Хэммил замялся в смущении.
— Я продержусь до дождей, — повторил он уклончиво.
— Вам не продержаться. Телеграфируйте в управление насчет Баркета.
— Не стану. И если хотите знать почему, то, в частности, потому, что Баркет женат, жена только что родила, она сейчас в Симле, там прохладно, а у Баркета есть бесплатный билет, с которым он ездит в Симлу с субботы до понедельника.

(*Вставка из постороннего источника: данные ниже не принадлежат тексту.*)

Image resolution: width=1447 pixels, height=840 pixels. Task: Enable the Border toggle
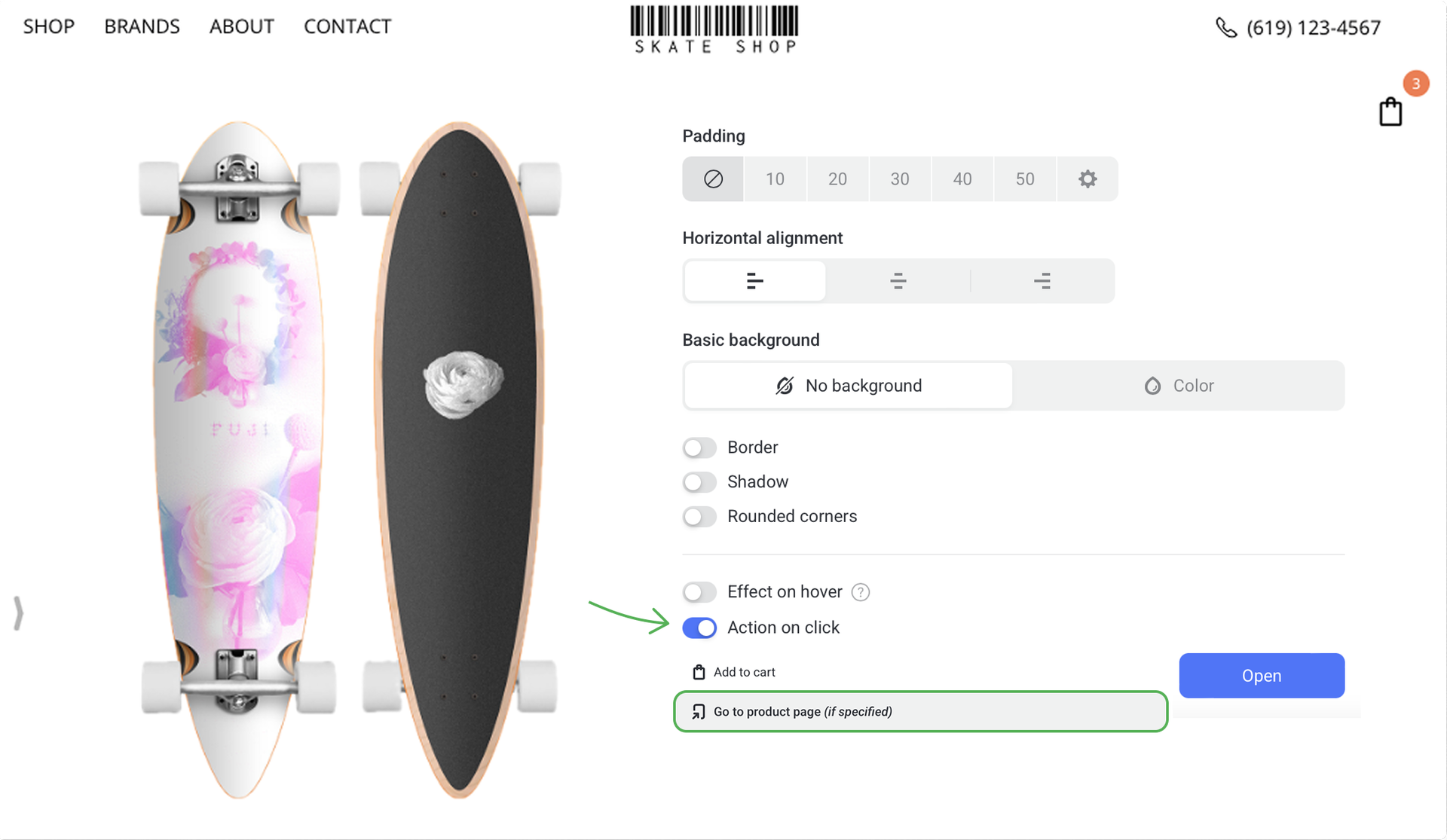point(699,447)
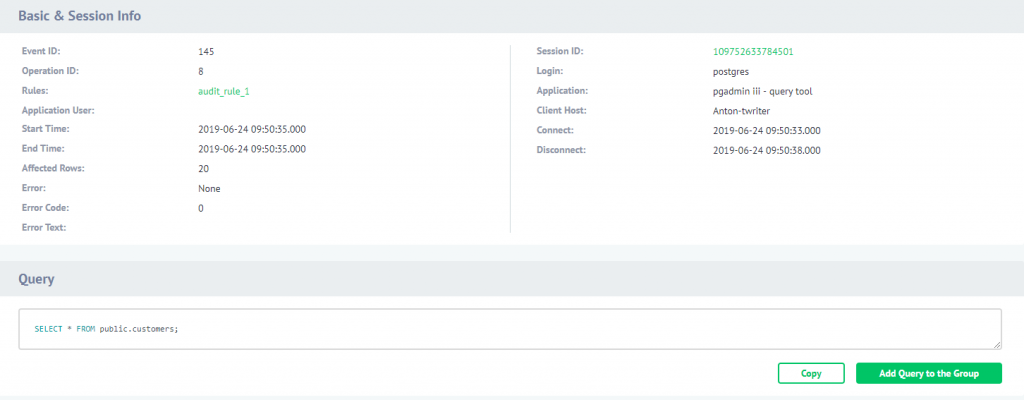The height and width of the screenshot is (400, 1024).
Task: Click the Start Time timestamp value
Action: [252, 130]
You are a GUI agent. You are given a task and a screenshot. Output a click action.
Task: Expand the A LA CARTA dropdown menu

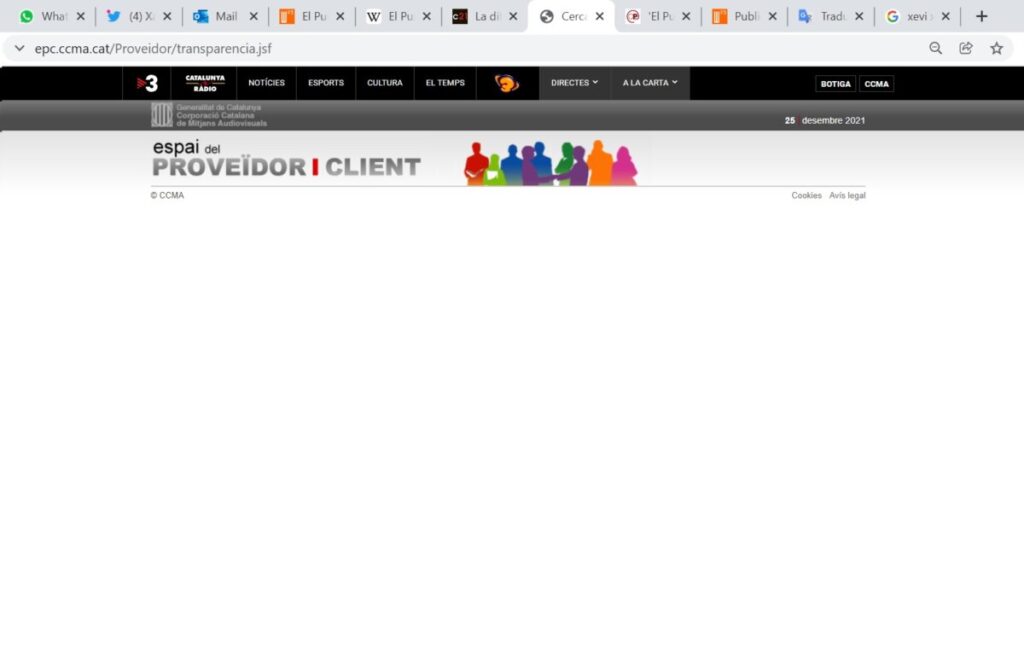click(650, 83)
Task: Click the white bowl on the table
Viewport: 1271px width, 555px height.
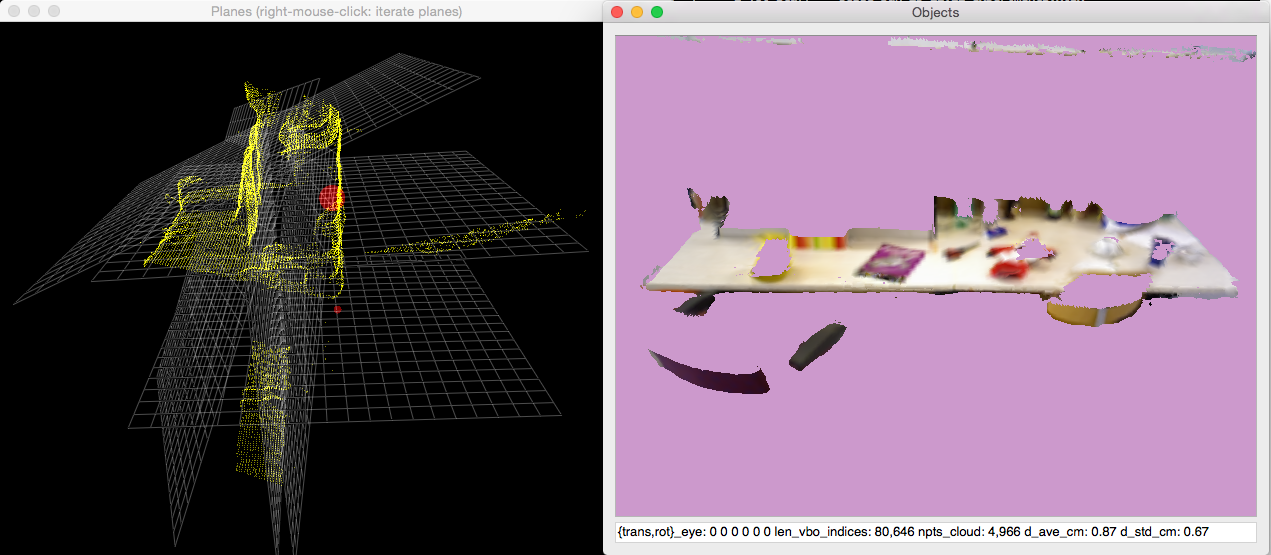Action: tap(1107, 246)
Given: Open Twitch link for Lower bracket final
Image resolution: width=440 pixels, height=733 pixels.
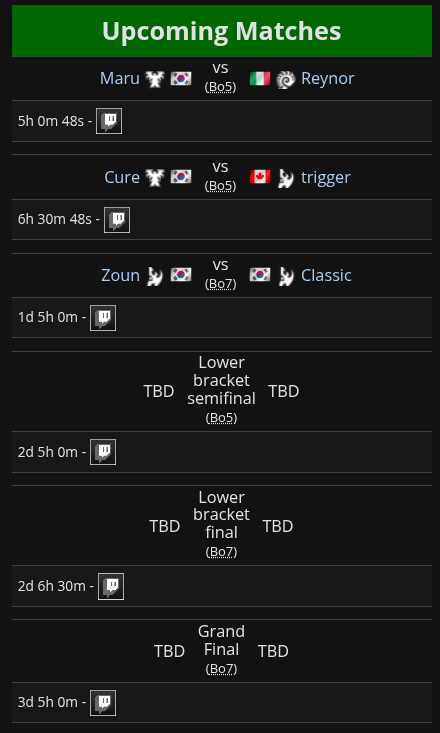Looking at the screenshot, I should (111, 586).
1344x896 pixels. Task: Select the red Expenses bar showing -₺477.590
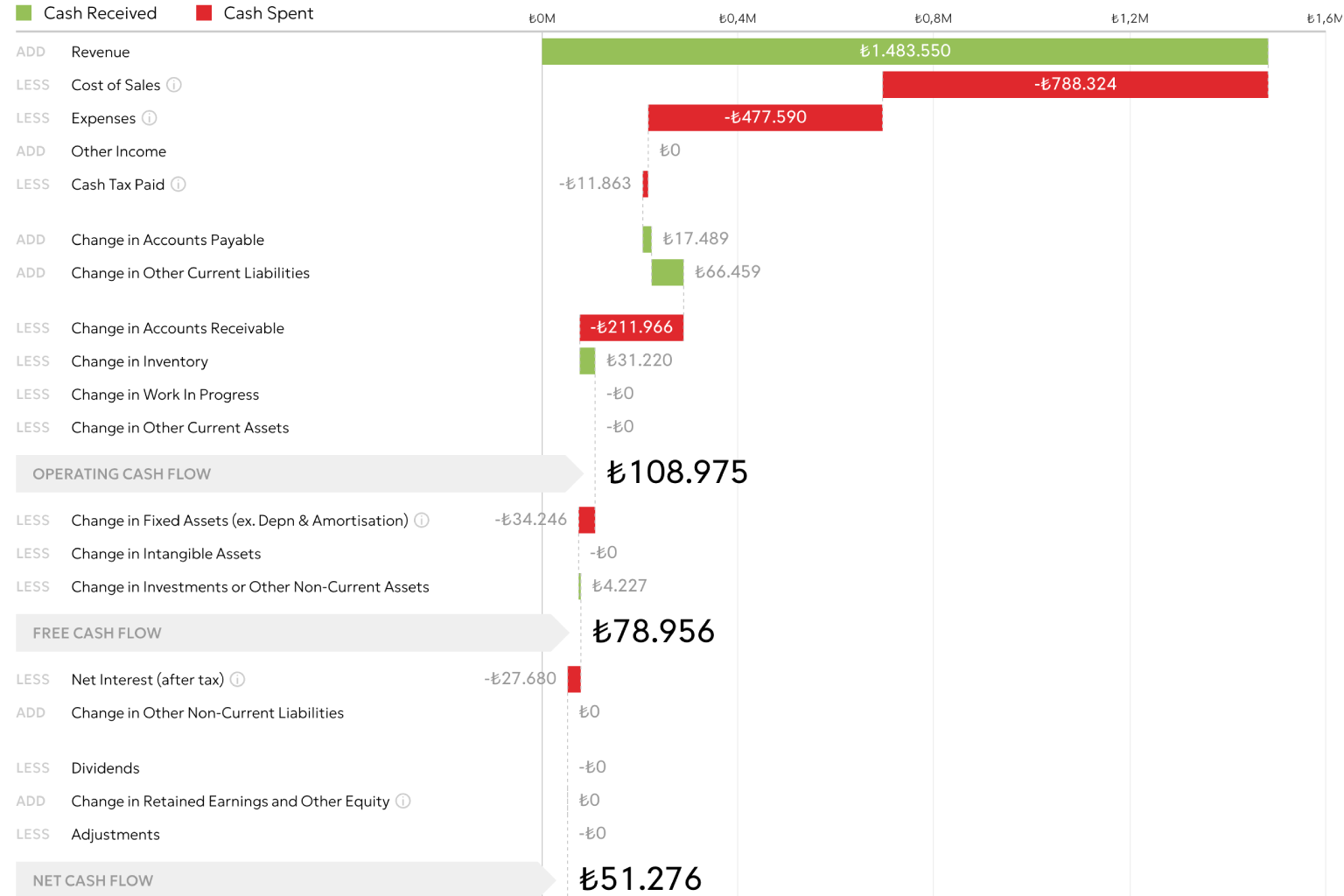(x=765, y=118)
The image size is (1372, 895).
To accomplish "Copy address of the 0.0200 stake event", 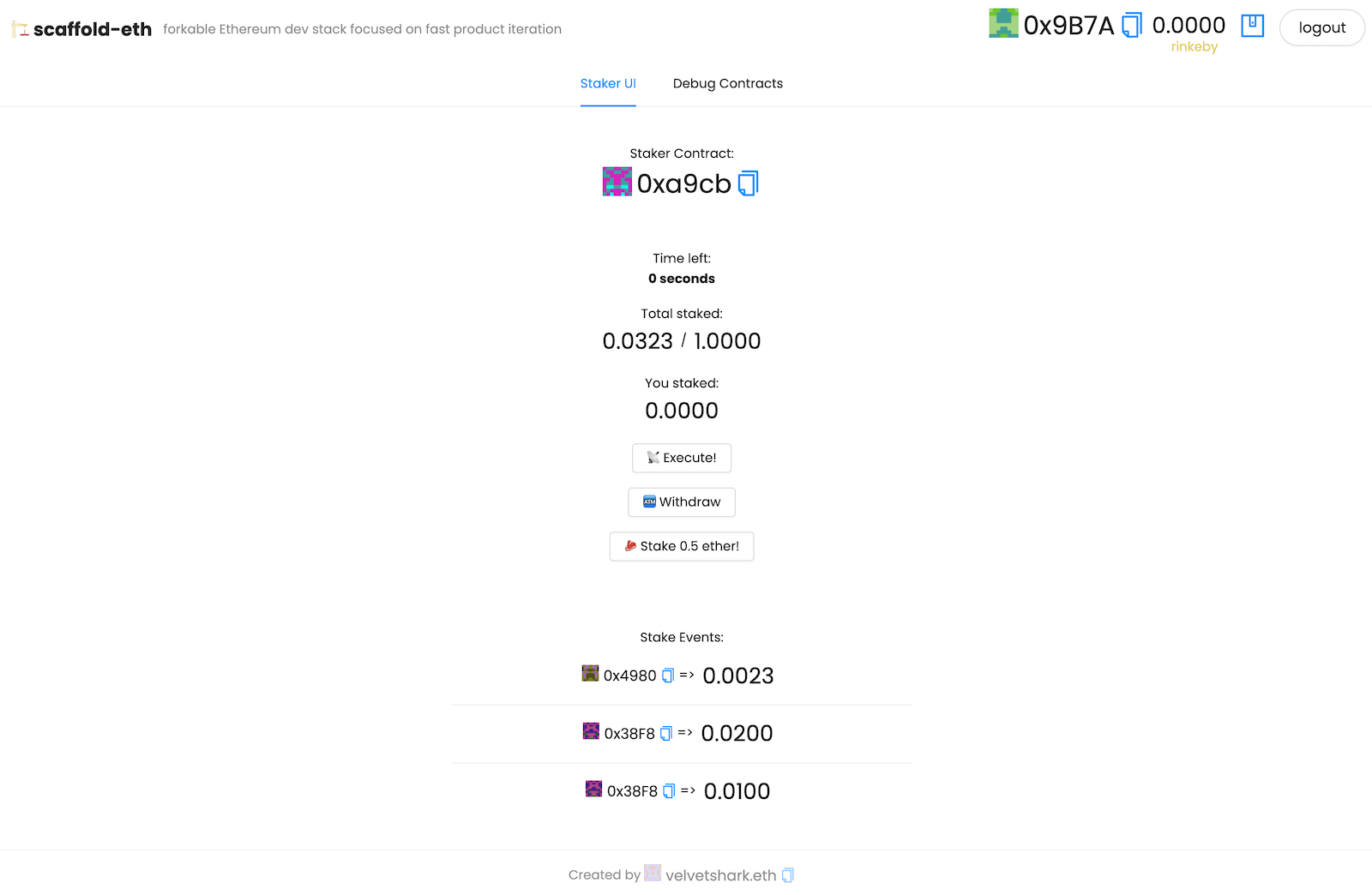I will click(666, 734).
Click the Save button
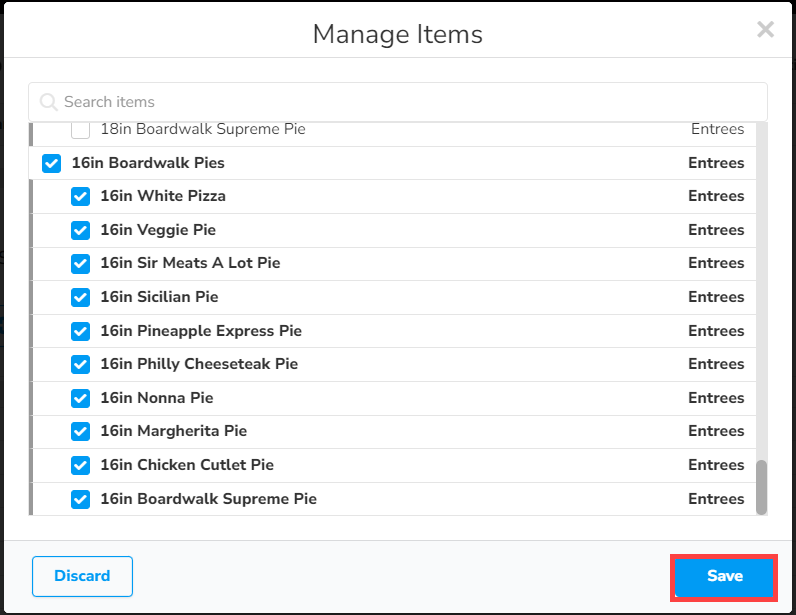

Жена его, бедняжка, еще не совсем здорова. Если Баркета переведут, она последует за ним. Если при этом она оставит ребенка в Симле, она изведется от тревоги. Если, несмотря на это, она все-таки решится ехать — тем более что Баркет из тех эгоистичных животных, которые вечно твердят, что место жены подле мужа, — то она не выживет. Везти сюда женщину сейчас — убийство. Баркет сам щуплый, как крыса. Здесь он живо помрет. У нее, я знаю, денег нет, и она наверняка тоже долго не протянет. А я уже, так сказать, просолился и к тому же не женат. Погодите, когда наступит пора дождей, тогда пусть Баркет тут тощает дальше, вреда это ему не принесет.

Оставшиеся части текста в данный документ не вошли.